*Working data:*
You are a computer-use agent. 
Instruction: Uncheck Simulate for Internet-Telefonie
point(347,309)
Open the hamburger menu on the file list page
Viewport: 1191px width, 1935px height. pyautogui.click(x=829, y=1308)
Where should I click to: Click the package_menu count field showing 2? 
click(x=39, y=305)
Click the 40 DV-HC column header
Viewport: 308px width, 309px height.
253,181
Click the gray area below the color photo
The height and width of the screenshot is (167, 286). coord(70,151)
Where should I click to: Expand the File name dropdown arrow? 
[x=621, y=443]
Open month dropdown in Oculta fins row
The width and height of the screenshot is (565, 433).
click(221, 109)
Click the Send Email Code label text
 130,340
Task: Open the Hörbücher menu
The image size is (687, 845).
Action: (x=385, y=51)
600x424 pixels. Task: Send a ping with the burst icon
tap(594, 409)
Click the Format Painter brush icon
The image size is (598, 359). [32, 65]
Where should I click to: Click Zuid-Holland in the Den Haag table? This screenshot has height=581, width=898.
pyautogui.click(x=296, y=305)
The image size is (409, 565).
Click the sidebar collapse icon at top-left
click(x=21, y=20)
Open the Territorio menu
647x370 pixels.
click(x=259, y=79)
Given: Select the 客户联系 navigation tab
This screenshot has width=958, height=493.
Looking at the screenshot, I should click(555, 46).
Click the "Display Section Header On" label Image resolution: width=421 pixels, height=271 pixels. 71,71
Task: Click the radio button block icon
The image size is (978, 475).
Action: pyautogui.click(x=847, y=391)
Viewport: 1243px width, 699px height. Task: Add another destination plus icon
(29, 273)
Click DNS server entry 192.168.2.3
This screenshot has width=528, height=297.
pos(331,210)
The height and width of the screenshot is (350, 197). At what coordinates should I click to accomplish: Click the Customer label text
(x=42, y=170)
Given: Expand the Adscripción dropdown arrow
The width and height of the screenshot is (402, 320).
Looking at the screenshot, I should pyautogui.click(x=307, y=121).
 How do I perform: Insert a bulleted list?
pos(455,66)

*Instructions for the task:* Reproduce the entries so that each line reads exactly as it did before.

*Answer to this exercise:*
You are a computer-use agent. 
Instruction: Uncheck Simulate for Internet-Telefonie
point(347,309)
Open the hamburger menu on the file list page
Viewport: 1191px width, 1935px height. pyautogui.click(x=829, y=1308)
Where should I click to: Click the package_menu count field showing 2? 
click(x=39, y=305)
Click the 40 DV-HC column header
Viewport: 308px width, 309px height.
253,181
Click the gray area below the color photo
The height and width of the screenshot is (167, 286). coord(70,151)
Where should I click to: Expand the File name dropdown arrow? 
[x=621, y=443]
Open month dropdown in Oculta fins row
The width and height of the screenshot is (565, 433).
click(221, 109)
Click the Send Email Code label text
 130,340
Task: Open the Hörbücher menu
The image size is (687, 845).
Action: (x=385, y=51)
600x424 pixels. Task: Send a ping with the burst icon
tap(594, 409)
Click the Format Painter brush icon
The image size is (598, 359). [32, 65]
Where should I click to: Click Zuid-Holland in the Den Haag table? This screenshot has height=581, width=898.
pyautogui.click(x=296, y=305)
The image size is (409, 565).
Click the sidebar collapse icon at top-left
click(x=21, y=20)
Open the Territorio menu
647x370 pixels.
click(x=259, y=79)
Given: Select the 客户联系 navigation tab
This screenshot has width=958, height=493.
Looking at the screenshot, I should click(555, 46).
Click the "Display Section Header On" label Image resolution: width=421 pixels, height=271 pixels. 71,71
Task: Click the radio button block icon
The image size is (978, 475).
Action: pyautogui.click(x=847, y=391)
Viewport: 1243px width, 699px height. Task: Add another destination plus icon
(29, 273)
Click DNS server entry 192.168.2.3
This screenshot has width=528, height=297.
pos(331,210)
The height and width of the screenshot is (350, 197). At what coordinates should I click to accomplish: Click the Customer label text
(x=42, y=170)
Given: Expand the Adscripción dropdown arrow
The width and height of the screenshot is (402, 320).
Looking at the screenshot, I should pyautogui.click(x=307, y=121).
 How do I perform: Insert a bulleted list?
pos(455,66)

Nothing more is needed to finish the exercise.